** Work to be completed **
Determine the number of lines in the following entries that hold the word "will". Give only that number.
--------------------------------
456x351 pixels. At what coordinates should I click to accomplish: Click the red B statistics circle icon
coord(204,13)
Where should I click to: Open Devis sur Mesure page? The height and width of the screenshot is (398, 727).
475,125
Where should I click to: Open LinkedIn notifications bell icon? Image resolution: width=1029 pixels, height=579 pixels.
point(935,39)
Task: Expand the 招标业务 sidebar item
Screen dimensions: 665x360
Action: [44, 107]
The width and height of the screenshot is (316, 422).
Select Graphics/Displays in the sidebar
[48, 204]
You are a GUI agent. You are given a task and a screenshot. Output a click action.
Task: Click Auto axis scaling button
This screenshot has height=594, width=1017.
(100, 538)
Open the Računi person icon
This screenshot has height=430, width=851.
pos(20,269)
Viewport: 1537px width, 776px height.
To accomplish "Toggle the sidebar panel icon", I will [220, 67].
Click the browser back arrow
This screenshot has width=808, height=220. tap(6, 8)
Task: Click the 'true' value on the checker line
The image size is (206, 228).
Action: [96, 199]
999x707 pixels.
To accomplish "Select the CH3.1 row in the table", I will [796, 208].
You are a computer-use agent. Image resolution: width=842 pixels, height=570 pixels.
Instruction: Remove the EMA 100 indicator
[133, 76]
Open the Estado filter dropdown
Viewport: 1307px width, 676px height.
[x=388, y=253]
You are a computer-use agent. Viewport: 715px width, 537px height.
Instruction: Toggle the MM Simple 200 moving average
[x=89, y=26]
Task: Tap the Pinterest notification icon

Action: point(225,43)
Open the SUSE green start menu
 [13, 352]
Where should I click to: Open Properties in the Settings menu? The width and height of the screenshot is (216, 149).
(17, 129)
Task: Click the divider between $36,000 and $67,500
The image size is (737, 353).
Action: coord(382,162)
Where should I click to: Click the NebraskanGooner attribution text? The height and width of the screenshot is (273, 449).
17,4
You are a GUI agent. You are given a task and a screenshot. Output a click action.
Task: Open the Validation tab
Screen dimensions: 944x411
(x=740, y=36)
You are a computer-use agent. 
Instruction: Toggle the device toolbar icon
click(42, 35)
--------------------------------
** Result **
2